Padê Para Depois da Pandemia por Luiz Antonio Simas
ILUSTRAÇÃO ROBINHO SANTANA
A prática das ruas, nas inventividades cotidianas e na sapiência que a escassez estimula, gera maneiras de estar no mundo que atropelam o desencanto da cidade pensada como um empreendimento de gestão para usufruto de poucos e confinamento de tantos. Nos meandros do legal e do ilegal, os corpos juramentados nos secretos da pedrinha miudinha de Aruanda transgrediram, insistindo na vida, a escuridão dos tumbeiros, a caça aos tamoios, a ferida aberta pelas chibatas, os códigos criminais, os devaneios da cidade cosmopolita, as covas rasas e os camburões.

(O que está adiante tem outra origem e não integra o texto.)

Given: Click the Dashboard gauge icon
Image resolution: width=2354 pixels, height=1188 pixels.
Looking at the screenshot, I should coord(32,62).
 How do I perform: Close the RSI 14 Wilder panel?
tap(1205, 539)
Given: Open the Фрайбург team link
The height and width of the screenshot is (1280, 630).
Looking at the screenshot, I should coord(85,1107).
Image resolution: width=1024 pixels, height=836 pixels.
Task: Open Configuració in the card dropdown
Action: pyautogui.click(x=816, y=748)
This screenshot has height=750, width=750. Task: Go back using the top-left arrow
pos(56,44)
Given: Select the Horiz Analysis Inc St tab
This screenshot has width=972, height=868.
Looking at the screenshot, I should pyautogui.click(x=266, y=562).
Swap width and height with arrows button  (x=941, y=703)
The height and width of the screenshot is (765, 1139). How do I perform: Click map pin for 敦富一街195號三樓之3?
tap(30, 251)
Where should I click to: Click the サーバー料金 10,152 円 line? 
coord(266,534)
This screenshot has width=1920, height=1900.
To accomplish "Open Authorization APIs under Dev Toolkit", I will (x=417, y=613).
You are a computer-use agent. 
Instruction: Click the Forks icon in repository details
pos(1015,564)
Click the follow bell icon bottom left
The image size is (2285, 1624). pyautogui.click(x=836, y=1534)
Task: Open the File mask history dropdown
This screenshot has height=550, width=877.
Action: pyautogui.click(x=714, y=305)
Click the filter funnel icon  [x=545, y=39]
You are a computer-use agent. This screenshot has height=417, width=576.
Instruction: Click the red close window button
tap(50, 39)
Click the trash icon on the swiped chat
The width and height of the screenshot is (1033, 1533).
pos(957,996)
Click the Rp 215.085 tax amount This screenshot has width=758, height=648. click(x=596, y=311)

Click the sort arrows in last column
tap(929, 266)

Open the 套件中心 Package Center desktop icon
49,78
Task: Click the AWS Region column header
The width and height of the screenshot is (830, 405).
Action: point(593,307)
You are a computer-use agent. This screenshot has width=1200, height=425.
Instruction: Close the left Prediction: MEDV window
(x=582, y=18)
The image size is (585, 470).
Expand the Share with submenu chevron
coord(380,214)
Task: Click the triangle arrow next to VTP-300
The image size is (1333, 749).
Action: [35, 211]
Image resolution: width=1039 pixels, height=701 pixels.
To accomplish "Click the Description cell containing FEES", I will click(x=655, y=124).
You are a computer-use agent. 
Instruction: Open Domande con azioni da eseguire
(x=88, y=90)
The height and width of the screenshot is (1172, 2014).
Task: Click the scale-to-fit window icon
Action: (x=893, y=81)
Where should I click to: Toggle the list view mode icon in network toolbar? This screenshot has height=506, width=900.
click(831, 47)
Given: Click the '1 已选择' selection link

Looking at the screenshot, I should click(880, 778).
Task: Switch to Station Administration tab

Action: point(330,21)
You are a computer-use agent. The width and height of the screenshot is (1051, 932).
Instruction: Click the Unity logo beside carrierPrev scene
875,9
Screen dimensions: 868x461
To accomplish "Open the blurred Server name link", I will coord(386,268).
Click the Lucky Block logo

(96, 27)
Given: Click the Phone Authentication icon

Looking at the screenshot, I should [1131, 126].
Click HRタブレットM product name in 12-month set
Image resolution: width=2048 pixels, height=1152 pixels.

O padê – a farofa de Exu, temperada no dendê – arriado na encruzilhada evoca o axé da civilização peculiar e sofisticada de Pixinguinha, Paulo da Portela, Cunhambebe, Cartola, Noel Rosa, Bide, Ismael Silva, o Caboclo das Sete Encruzilhadas, Tia Ciata, Meia Noite, Madame Satã, Lima Barreto, Machado de Assis e Paula Brito. A gargalhada que assombra a Noite Grande chama Manduca da Praia, Silas de Oliveira, Geraldo Filme, Dona Fia, Fio Maravilha, Leônidas da Silva, Di Cavalcanti, os judeus da Praça Onze, a pombagira cigana, a escrava Anastácia, o vendedor de mate, o apontador do bicho, a professora, o aluno, o seresteiro, o chorão, o sambista, a mãe do samba, a filha do funk e a dançarina que baila no silêncio sincopado entre uma bala e outra.
O que fazer, entretanto, quando a peste passeia nas entranhas da cidade desencantada? E o que é a peste, no fim das contas? Deliro a febre de um futuro morto pela ausência dos nossos fantasmas e conto uma visagem, pesadelo, premonição ou sonho. E foi isso que vi enquanto dormia.
O futuro chegou e o Maracanã morreu. O último botequim fechou, não há cinemas ou livrarias de rua, a butique de carnes renegou o açougue, o ateliê de pães esconjurou a padaria, o carro automatizou-se, os corpos das sobras viventes, encaixotados em vagões, caminham para mais um dia de celebração do fim. Com pressa, enredados no tempo e nos grilhões virtuais, contaminados seguimos.
Das entranhas da distopia, porém, surgem no meu delírio
os remanescentes da civilização que aparentemente sucumbiu. Eles continuam realizando nas catacumbas, entocados como bichos, os estranhos rituais dos seus avós. Na gira do mundo, os velhos incorporavam o caboclo fulni-ô Mané Garrincha para driblar a implacável marcação dos homens de bem. Na encolha, continuavam a bater tambores, afinar os cavacos, pontear nas violas, descer a mão nos repiques e arrepiar nos foles da sanfona. Cruzavam o chão, terreirizando a aldeia, para chamar no berimbau a volta ao mundo nas rodas de pernada e tiririca. Iê, viva meu Deus!
A descida às catacumbas aconteceu depois que as ruas foram tomadas pela peste, saudada pelos gritos de aleluia! e rajadas de metralhadoras. Enquanto a bandeira tremulou o amor à pátria, o desfile da última escola de samba terminou com as baianas apedrejadas em virtude de seus panos da costa, ojás, saias rendadas e colares de miçangas coloridas.
O que fazer diante da peste? Para os que foram para as catacumbas, só restou reinventar o furdunço da vida no cafofo do desmundo. E foi aí que os entocados começaram a contar às crianças, da maneira como podiam, na moita, as histórias que os tambores ensinaram. E aos poucos os hereges, no primeiro sinal de arrefecimento da doença, foram saindo das catacumbas para botar seus blocos nas ruas; sem a devida autorização dos homens do poder, é claro.
No meio de tudo isso, pairando soberano como monumento ao horror, ergueu-se um prédio de oitenta andares, com roletas de identificação para que os mortos engravatados, com ternos bem cortados, pudessem ter acesso aos seus túmulos. No canto da cena, porém, com a discreta miudeza das coisas imensas, a farofa se aconchegava dentro de um alguidar de barro na encruza mais próxima. Alguém arriou outro padê. Acordei jurando escutar uma gargalhada, vinda sabe-se lá de onde, que parecia lançar a flecha da resposta festeira de encantação do mundo depois do fim: o jogo continua.